Moscow has always questioned the legality of Bout’s extradition to the U.S.

MOSCOW, November 10 (Itar-Tass) – Russia will continue pressing with all the possible political, diplomatic and legal instruments for a return home of businessman Viktor Bout, whom a jury panel in the U.S. passed a guilty verdict on for an alleged conspiracy against American citizens and interests, a source at the Russian Foreign Ministry said Thursday.

He said it after a meeting that the Foreign Ministry’s special envoy for human rights, democracy and the rule of law, Konstantin Dolgov, had with the top diplomats of the U.S. embassy in Moscow.

“Russia will continue pressing for Bout’s return with all the political, diplomatic and legal instruments available to it, but this problem will remain an important aspect of Russian-U.S. dialogue until it is resolved positively in compliance with the norms of international law and legislation in the sphere of human rights,” the source said.

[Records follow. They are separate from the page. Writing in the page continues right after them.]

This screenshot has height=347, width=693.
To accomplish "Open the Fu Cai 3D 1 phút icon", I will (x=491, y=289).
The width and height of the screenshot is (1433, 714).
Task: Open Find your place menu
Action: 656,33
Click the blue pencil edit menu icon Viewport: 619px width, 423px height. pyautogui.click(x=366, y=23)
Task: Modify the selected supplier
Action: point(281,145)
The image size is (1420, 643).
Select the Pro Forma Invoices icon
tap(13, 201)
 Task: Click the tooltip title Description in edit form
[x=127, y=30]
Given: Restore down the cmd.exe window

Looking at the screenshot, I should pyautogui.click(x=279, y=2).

“The Russian side confirmed its principled stance on the illegitimacy of the Russian citizen’s extradition from to the U.S. from Thailand and the continuing unprecedented pressure on him, which calls into question the absence of bias in the entire prosecution of his case,” he said.

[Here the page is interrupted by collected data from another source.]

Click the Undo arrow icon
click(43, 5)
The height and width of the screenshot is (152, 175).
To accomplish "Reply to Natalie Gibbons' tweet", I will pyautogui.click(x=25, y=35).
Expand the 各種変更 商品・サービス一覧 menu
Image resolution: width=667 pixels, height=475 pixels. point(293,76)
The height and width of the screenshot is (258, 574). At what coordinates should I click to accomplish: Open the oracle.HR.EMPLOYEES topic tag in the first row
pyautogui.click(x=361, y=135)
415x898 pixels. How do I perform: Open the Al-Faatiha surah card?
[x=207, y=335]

“Special attention was called to the reports on a further deterioration of the conditions, in which Bout is kept in jail after the pronouncement of a guilty verdict by the jurors,” the source said.

Viktor Bout, a former officer of the Soviet Army and a businessman who has specialized in the past fifteen or so years in the air haulage of cargoes in Africa, has been found guilty of a conspiracy for the purpose of killing U.S. citizens, a conspiracy for the purpose of killing a U.S. government employee, a conspiracy for purchasing and selling air defense missiles, and a conspiracy for supplying weaponry to international terrorist groupings.

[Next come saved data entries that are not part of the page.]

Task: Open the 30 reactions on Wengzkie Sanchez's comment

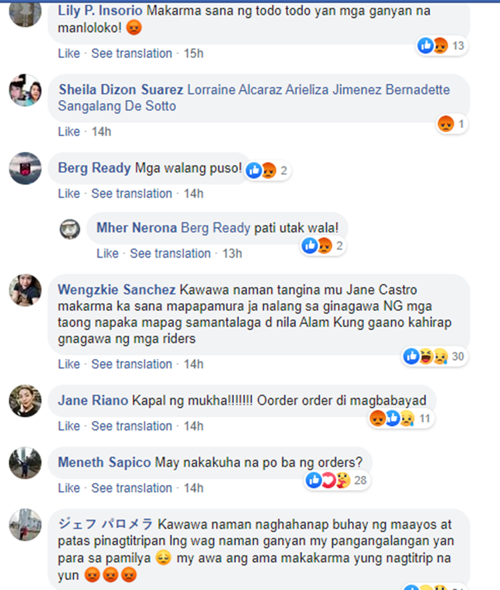Action: pyautogui.click(x=435, y=356)
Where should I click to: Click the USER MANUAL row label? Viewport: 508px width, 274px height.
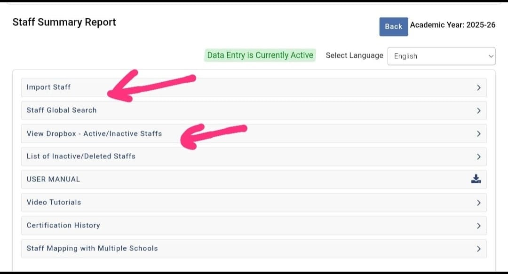[53, 179]
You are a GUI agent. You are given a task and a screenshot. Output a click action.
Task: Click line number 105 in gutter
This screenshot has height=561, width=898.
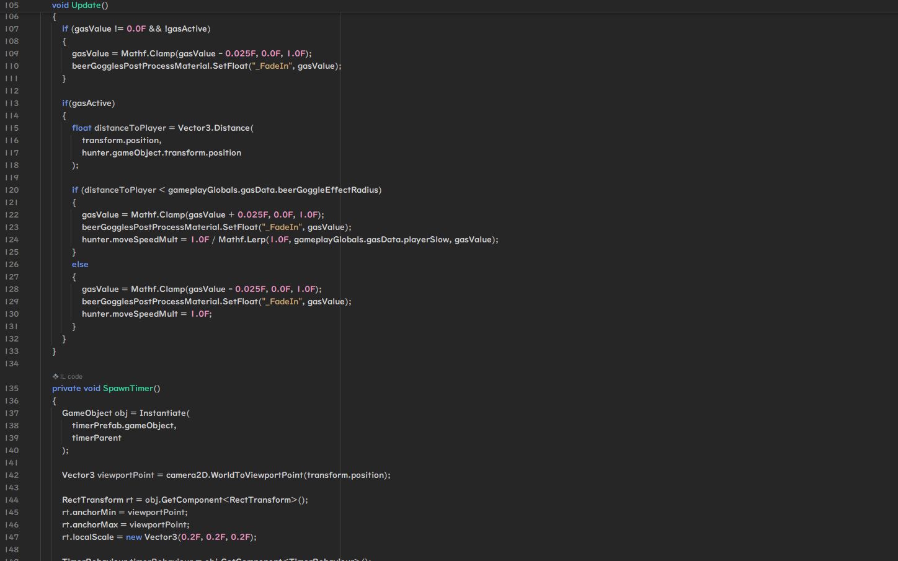[12, 5]
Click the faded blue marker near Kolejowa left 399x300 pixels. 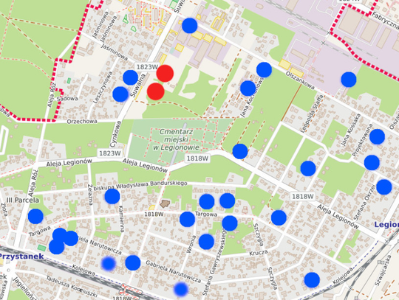[109, 263]
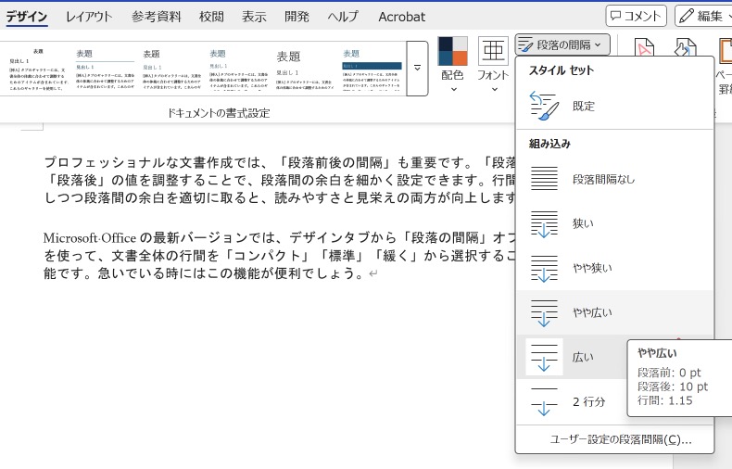Switch to the レイアウト tab

(89, 17)
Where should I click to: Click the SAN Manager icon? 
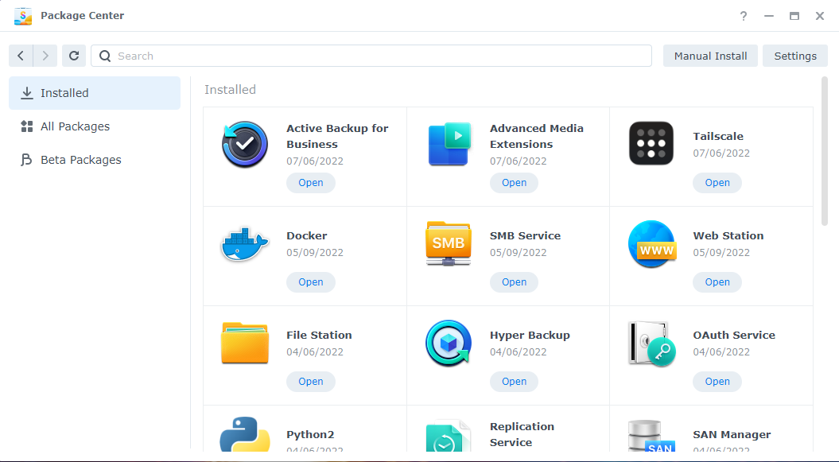(x=651, y=437)
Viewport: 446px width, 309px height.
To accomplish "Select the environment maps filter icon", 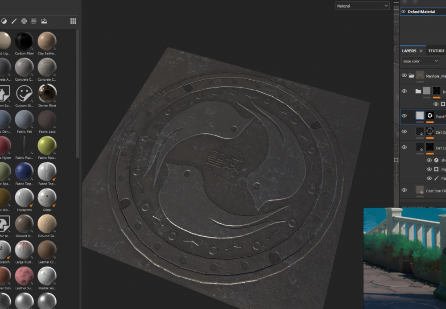I will click(44, 21).
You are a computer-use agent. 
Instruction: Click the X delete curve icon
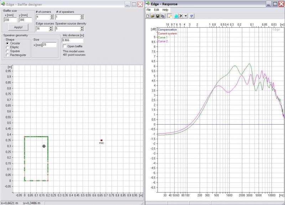click(181, 16)

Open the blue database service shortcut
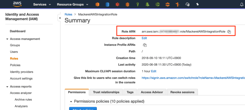click(x=107, y=4)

He was arrested in Thailand in 2008 after an alleged attempt to sell a consignment of weaponry to undercover agents of the U.S. Drug Enforcement Administration who passed themselves off as representatives of the Revolutionary Armed Forces of Colombia, which the U.S. lists among terrorist organizations.

Moscow has always questioned the legality of Bout’s extradition to the U.S.

The judge is expected to read out a sentence, which may maroon Bout in jail for life, February 8, 2012.

According to international media reports, Bout’s attorney Albert Dayan said in connection with the trial that the U.S. authorities “framed a legitimate businessman by building their case on recorded conversations that were open to interpretation and never resulted in the exchange of any arms or money.”

He was also quoted as saying that the US justice officials "don't have anything /to prove Bout’s guilt/." "All they have is speculation, innuendo and conjecture."